> **DESCRIPTION OF THE TASK**
Once you have read the data below, print all of it exactly.

> **DATASET**
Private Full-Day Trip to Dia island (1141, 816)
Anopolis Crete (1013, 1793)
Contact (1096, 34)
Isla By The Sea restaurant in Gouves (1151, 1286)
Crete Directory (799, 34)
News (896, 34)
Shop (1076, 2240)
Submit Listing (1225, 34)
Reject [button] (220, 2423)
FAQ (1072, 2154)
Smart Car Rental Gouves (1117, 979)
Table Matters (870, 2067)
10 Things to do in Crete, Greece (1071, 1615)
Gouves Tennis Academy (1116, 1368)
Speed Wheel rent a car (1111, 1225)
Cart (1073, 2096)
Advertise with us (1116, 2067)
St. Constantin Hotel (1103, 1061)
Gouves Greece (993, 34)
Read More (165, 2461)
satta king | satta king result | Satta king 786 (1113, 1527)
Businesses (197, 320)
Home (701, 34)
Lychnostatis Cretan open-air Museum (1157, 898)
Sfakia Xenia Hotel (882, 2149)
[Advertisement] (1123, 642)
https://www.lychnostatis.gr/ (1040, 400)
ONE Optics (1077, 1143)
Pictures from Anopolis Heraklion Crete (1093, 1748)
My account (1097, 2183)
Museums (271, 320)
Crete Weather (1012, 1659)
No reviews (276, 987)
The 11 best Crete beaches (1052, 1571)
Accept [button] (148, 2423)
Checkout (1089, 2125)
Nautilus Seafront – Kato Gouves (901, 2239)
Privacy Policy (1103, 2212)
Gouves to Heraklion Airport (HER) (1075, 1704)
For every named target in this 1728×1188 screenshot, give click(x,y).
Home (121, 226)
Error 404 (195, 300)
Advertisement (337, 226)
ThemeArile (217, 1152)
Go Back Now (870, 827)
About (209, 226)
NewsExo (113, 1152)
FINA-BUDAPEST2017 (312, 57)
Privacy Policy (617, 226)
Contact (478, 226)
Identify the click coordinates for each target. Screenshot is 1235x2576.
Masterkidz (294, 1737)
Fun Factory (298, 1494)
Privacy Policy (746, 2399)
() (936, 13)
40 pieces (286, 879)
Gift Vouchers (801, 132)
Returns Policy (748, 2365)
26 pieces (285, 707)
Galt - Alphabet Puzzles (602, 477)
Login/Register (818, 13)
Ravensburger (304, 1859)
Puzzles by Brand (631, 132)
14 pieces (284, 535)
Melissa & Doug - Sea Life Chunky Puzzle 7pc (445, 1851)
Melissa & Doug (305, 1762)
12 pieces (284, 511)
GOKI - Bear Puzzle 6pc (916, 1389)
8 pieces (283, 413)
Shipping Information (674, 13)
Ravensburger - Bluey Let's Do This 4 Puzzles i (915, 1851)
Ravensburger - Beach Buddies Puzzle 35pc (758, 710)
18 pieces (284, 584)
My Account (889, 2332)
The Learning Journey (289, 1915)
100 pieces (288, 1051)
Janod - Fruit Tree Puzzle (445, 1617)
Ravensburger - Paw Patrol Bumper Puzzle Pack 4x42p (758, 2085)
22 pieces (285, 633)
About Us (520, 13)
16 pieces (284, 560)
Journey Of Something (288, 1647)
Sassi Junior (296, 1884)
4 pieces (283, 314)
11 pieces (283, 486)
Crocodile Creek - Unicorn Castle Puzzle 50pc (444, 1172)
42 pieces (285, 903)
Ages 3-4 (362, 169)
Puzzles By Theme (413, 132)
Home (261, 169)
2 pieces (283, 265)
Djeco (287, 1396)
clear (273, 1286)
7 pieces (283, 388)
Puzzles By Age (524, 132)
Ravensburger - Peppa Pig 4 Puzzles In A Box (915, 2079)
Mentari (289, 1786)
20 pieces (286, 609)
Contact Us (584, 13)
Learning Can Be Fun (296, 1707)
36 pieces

> **ANSWER TO THIS TASK**
Private Full-Day Trip to Dia island (1141, 816)
Anopolis Crete (1013, 1793)
Contact (1096, 34)
Isla By The Sea restaurant in Gouves (1151, 1286)
Crete Directory (799, 34)
News (896, 34)
Shop (1076, 2240)
Submit Listing (1225, 34)
Reject [button] (220, 2423)
FAQ (1072, 2154)
Smart Car Rental Gouves (1117, 979)
Table Matters (870, 2067)
10 Things to do in Crete, Greece (1071, 1615)
Gouves Tennis Academy (1116, 1368)
Speed Wheel rent a car (1111, 1225)
Cart (1073, 2096)
Advertise with us (1116, 2067)
St. Constantin Hotel (1103, 1061)
Gouves Greece (993, 34)
Read More (165, 2461)
satta king | satta king result | Satta king 786 (1113, 1527)
Businesses (197, 320)
Home (701, 34)
Lychnostatis Cretan open-air Museum (1157, 898)
Sfakia Xenia Hotel (882, 2149)
[Advertisement] (1123, 642)
https://www.lychnostatis.gr/ (1040, 400)
ONE Optics (1077, 1143)
Pictures from Anopolis Heraklion Crete (1093, 1748)
My account (1097, 2183)
Museums (271, 320)
Crete Weather (1012, 1659)
No reviews (276, 987)
The 11 best Crete beaches (1052, 1571)
Accept [button] (148, 2423)
Checkout (1089, 2125)
Nautilus Seafront – Kato Gouves (901, 2239)
Privacy Policy (1103, 2212)
Gouves to Heraklion Airport (HER) (1075, 1704)
For every named target in this 1728×1188 screenshot, give click(x,y).
Home (121, 226)
Error 404 (195, 300)
Advertisement (337, 226)
ThemeArile (217, 1152)
Go Back Now (870, 827)
About (209, 226)
NewsExo (113, 1152)
FINA-BUDAPEST2017 (312, 57)
Privacy Policy (617, 226)
Contact (478, 226)
Identify the click coordinates for each target. Screenshot is 1235x2576.
Masterkidz (294, 1737)
Fun Factory (298, 1494)
Privacy Policy (746, 2399)
() (936, 13)
40 pieces (286, 879)
Gift Vouchers (801, 132)
Returns Policy (748, 2365)
26 pieces (285, 707)
Galt - Alphabet Puzzles (602, 477)
Login/Register (818, 13)
Ravensburger (304, 1859)
Puzzles by Brand (631, 132)
14 pieces (284, 535)
Melissa & Doug - Sea Life Chunky Puzzle 7pc (445, 1851)
Melissa & Doug (305, 1762)
12 pieces (284, 511)
GOKI - Bear Puzzle 6pc (916, 1389)
8 pieces (283, 413)
Shipping Information (674, 13)
Ravensburger - Bluey Let's Do This 4 Puzzles i (915, 1851)
Ravensburger - Beach Buddies Puzzle 35pc (758, 710)
18 pieces (284, 584)
My Account (889, 2332)
The Learning Journey (289, 1915)
100 pieces (288, 1051)
Janod - Fruit Tree Puzzle (445, 1617)
Ravensburger - Paw Patrol Bumper Puzzle Pack 4x42p (758, 2085)
22 pieces (285, 633)
About Us (520, 13)
16 pieces (284, 560)
Journey Of Something (288, 1647)
Sassi Junior (296, 1884)
4 pieces (283, 314)
11 pieces (283, 486)
Crocodile Creek - Unicorn Castle Puzzle 50pc (444, 1172)
42 pieces (285, 903)
Ages 3-4 (362, 169)
Puzzles By Theme (413, 132)
Home (261, 169)
2 pieces (283, 265)
Djeco (287, 1396)
clear (273, 1286)
7 pieces (283, 388)
Puzzles By Age (524, 132)
Ravensburger - Peppa Pig 4 Puzzles In A Box (915, 2079)
Mentari (289, 1786)
20 pieces (286, 609)
Contact Us (584, 13)
Learning Can Be Fun (296, 1707)
36 pieces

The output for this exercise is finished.